Stored records
=-=-=

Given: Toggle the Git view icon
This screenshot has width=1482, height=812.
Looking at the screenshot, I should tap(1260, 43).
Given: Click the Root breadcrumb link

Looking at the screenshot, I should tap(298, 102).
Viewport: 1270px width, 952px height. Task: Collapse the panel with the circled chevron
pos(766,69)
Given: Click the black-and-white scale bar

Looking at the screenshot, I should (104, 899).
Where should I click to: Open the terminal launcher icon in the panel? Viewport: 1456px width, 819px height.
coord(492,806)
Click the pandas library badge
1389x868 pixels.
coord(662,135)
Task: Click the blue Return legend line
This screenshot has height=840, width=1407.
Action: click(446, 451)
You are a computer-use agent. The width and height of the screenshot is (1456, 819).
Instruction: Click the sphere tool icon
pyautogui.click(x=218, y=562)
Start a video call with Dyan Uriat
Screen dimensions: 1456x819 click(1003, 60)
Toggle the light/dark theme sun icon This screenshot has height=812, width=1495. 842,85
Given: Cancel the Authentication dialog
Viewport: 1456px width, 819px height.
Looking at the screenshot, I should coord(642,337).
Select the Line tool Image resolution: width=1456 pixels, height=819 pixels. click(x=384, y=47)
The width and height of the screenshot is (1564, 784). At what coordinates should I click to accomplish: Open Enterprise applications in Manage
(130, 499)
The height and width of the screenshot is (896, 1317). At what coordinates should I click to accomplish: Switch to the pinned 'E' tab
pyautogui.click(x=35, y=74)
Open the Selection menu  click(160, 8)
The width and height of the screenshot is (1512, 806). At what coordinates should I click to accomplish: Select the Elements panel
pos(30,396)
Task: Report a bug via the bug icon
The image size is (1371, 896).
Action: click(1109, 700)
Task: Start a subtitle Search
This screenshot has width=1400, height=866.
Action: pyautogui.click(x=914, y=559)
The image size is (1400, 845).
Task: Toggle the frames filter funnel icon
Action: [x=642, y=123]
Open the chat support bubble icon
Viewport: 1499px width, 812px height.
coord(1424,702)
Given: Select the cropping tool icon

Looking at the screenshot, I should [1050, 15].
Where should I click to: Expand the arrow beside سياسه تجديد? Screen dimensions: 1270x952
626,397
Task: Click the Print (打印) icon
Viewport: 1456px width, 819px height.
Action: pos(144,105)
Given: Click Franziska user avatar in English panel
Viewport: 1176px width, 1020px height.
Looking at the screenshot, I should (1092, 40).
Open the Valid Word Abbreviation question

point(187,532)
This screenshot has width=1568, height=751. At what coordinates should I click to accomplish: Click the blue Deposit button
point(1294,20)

=-=-=

Please reproduce exactly the lines from the first one of the records above through the line containing "You are a computer-use", both included, and nothing else.

Given: Toggle the Git view icon
This screenshot has width=1482, height=812.
Looking at the screenshot, I should tap(1260, 43).
Given: Click the Root breadcrumb link

Looking at the screenshot, I should tap(298, 102).
Viewport: 1270px width, 952px height. Task: Collapse the panel with the circled chevron
pos(766,69)
Given: Click the black-and-white scale bar

Looking at the screenshot, I should (104, 899).
Where should I click to: Open the terminal launcher icon in the panel? Viewport: 1456px width, 819px height.
coord(492,806)
Click the pandas library badge
1389x868 pixels.
coord(662,135)
Task: Click the blue Return legend line
This screenshot has height=840, width=1407.
Action: click(446, 451)
You are a computer-use agent. The width and height of the screenshot is (1456, 819).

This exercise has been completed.